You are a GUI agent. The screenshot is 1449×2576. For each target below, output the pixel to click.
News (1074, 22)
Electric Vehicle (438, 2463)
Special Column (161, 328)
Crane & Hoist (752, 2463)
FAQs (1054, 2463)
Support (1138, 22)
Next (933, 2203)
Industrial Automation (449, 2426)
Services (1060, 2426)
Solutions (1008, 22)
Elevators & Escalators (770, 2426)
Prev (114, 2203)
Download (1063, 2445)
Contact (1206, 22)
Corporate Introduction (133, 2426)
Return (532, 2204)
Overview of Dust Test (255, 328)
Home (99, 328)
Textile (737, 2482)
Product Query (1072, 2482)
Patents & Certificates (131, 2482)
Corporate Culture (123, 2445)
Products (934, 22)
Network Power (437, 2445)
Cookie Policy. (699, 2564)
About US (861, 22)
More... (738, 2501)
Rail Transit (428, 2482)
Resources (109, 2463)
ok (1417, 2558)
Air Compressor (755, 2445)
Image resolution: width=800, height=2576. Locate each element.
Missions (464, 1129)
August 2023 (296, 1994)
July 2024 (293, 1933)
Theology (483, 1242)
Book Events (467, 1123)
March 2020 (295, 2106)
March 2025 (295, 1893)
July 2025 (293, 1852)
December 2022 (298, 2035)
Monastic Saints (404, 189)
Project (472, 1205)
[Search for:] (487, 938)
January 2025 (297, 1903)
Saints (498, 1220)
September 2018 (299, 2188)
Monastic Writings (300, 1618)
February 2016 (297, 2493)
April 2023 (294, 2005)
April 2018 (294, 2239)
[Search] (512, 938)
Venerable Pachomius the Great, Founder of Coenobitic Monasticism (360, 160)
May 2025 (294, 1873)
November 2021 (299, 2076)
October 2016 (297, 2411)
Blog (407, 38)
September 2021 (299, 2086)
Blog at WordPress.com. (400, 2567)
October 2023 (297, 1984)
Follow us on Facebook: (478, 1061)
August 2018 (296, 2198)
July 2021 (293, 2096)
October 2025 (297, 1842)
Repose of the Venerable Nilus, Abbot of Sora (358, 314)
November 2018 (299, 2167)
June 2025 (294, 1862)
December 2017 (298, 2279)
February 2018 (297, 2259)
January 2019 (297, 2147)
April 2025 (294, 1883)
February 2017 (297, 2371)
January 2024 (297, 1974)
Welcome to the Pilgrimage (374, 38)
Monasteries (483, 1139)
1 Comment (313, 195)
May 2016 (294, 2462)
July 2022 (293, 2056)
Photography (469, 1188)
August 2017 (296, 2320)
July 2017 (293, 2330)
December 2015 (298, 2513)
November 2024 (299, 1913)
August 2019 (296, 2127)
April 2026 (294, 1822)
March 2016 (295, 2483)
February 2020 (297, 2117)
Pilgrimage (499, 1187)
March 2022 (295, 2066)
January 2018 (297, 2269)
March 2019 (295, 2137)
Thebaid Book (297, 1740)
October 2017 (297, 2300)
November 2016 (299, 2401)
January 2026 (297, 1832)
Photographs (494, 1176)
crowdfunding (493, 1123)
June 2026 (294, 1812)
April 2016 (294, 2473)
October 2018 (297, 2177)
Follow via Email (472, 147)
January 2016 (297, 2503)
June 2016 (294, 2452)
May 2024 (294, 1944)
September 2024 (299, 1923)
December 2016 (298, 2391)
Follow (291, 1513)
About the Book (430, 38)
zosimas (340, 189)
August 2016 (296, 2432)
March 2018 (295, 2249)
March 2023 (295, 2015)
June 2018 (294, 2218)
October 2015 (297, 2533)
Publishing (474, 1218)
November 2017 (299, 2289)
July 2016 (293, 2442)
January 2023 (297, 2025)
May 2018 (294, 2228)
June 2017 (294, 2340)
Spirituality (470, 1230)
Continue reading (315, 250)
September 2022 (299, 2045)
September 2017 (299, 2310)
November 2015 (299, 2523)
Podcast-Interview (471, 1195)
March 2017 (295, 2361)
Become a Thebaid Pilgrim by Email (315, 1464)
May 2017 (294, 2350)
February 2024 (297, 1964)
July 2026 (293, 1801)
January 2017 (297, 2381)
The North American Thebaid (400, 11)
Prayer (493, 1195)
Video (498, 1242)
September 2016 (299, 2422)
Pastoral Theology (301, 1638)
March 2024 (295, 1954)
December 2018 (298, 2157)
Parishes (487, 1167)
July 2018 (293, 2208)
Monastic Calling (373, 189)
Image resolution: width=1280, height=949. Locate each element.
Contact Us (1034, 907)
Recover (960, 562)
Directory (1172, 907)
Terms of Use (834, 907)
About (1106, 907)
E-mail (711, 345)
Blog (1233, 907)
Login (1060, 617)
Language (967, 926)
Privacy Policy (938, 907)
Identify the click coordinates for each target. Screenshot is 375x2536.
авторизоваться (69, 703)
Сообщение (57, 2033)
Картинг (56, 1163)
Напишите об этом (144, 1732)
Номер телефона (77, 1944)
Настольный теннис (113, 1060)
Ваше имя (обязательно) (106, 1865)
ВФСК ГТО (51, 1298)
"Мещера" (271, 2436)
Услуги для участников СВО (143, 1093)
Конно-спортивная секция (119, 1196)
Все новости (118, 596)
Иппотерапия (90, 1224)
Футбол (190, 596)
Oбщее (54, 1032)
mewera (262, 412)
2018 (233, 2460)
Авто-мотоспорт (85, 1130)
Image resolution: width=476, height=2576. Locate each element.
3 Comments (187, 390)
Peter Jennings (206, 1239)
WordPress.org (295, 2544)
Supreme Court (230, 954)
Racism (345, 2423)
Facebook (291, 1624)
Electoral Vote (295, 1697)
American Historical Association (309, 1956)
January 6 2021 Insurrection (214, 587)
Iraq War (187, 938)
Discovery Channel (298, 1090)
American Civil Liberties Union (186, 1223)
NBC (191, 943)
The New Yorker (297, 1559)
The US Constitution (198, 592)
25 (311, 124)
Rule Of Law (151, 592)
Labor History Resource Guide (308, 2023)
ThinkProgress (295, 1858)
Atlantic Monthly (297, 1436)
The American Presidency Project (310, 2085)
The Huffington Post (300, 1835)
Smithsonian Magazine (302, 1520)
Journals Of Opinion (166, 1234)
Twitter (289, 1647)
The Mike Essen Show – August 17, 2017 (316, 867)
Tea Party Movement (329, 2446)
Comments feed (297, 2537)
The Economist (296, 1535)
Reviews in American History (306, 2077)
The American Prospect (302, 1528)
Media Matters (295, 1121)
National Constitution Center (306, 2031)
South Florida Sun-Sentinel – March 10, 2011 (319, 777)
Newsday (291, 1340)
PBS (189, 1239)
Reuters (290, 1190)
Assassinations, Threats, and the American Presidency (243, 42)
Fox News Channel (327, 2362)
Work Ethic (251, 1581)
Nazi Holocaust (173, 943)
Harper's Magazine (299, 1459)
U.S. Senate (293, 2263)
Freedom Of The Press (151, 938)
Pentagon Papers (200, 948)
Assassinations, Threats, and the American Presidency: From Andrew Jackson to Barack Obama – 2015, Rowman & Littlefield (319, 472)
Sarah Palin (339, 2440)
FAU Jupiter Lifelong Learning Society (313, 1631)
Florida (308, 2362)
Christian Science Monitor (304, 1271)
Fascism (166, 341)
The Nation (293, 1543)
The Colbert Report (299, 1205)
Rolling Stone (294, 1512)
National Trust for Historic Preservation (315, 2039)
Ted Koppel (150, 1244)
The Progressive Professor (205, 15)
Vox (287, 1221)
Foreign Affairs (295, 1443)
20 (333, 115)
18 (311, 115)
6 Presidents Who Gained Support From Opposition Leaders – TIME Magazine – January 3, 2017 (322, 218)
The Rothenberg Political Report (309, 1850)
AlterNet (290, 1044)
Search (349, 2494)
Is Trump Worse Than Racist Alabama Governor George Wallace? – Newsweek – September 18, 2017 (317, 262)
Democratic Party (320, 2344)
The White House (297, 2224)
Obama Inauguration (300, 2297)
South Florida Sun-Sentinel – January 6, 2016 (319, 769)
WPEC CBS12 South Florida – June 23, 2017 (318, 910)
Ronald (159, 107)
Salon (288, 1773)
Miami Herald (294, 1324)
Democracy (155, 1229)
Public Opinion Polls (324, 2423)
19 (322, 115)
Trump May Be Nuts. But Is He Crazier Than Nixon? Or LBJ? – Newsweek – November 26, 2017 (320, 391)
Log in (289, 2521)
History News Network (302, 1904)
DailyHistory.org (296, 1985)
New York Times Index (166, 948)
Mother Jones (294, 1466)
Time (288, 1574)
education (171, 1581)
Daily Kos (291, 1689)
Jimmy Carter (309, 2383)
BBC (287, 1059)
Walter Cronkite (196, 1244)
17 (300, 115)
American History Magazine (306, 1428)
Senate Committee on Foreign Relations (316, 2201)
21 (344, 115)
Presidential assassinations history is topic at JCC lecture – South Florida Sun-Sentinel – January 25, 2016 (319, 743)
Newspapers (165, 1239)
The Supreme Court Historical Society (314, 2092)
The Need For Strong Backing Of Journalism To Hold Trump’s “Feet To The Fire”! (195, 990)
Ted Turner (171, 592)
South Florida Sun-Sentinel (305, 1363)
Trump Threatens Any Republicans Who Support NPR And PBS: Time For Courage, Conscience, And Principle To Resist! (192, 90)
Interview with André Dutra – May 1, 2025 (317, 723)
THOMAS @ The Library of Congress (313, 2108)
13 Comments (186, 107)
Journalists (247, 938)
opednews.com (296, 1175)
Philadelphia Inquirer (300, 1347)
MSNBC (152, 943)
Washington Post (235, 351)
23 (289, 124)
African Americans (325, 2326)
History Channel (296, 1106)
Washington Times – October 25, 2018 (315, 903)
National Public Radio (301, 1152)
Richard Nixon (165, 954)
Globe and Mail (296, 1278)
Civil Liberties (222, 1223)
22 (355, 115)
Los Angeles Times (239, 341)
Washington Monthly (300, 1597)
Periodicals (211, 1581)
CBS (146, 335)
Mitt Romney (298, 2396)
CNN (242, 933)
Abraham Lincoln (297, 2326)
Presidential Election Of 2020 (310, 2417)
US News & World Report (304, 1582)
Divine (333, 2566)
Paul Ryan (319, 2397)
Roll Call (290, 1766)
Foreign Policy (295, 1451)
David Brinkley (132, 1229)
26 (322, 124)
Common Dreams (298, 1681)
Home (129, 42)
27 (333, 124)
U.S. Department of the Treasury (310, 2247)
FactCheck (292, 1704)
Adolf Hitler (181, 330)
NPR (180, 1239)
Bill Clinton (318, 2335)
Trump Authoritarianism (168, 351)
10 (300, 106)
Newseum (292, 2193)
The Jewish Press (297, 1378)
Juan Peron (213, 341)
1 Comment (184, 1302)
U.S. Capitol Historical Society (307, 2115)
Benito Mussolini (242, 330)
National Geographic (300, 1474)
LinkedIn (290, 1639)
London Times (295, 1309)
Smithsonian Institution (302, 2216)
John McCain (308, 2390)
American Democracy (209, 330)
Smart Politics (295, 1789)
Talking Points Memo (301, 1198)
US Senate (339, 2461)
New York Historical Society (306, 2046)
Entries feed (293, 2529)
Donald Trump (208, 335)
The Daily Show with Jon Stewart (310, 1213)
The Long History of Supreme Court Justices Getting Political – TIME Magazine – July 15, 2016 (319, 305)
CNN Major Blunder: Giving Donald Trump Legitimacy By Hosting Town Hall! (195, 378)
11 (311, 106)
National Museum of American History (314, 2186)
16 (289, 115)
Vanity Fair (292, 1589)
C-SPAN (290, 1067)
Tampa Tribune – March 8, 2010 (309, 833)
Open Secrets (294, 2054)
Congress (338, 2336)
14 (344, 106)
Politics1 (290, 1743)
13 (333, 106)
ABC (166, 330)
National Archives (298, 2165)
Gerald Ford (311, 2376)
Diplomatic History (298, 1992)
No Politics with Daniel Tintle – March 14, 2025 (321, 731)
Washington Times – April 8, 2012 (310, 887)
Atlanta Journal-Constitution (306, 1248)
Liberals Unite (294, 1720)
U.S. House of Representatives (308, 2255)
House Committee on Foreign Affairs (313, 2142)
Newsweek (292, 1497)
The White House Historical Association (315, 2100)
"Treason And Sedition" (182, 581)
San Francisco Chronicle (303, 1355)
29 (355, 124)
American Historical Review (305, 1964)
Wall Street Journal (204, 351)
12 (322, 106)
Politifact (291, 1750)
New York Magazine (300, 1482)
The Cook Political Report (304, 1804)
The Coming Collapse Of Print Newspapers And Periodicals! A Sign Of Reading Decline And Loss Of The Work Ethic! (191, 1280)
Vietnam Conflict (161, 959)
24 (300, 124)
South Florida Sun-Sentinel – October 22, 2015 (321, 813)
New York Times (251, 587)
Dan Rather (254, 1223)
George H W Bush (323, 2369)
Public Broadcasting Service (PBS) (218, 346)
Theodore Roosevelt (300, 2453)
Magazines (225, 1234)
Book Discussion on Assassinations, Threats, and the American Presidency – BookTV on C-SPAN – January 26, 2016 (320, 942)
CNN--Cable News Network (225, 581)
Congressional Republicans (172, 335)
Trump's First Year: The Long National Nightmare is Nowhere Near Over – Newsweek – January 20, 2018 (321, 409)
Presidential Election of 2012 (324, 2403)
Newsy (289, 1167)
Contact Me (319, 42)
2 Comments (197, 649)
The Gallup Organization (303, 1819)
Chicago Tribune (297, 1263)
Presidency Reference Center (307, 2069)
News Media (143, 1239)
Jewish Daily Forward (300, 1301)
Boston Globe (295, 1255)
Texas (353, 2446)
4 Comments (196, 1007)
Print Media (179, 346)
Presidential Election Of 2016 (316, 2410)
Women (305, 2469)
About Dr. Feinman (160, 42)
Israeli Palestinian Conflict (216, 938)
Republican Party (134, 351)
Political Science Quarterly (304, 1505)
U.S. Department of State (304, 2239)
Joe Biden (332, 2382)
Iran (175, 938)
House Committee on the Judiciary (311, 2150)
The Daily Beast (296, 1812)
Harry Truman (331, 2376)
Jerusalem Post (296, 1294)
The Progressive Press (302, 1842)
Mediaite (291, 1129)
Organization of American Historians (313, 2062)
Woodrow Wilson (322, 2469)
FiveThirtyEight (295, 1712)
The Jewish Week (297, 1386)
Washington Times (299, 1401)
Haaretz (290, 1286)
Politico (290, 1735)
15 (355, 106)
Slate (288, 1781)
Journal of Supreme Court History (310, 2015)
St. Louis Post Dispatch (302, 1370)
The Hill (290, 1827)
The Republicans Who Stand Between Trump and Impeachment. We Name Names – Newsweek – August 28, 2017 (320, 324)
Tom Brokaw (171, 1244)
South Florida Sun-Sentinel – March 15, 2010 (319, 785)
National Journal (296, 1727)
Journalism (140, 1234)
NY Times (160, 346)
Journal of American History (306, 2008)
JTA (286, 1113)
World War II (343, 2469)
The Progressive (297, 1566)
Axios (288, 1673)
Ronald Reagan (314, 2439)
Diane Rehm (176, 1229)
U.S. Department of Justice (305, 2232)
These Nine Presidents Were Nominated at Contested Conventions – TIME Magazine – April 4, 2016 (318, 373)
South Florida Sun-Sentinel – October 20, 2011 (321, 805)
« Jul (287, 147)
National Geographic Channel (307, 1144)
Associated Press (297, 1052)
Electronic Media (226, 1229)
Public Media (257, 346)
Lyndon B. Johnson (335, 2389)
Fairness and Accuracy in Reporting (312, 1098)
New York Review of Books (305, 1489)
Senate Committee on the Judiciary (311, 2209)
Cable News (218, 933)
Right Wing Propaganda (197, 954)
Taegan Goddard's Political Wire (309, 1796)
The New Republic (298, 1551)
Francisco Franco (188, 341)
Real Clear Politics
##############################
*Directions*. Find the word "From" in the data and copy out each line where it turns up.

*Expected answer*.
Assassinations, Threats, and the American Presidency: From Andrew Jackson to Barack Obama – 2015, Rowman & Littlefield (319, 472)
6 Presidents Who Gained Support From Opposition Leaders – TIME Magazine – January 3, 2017 (322, 218)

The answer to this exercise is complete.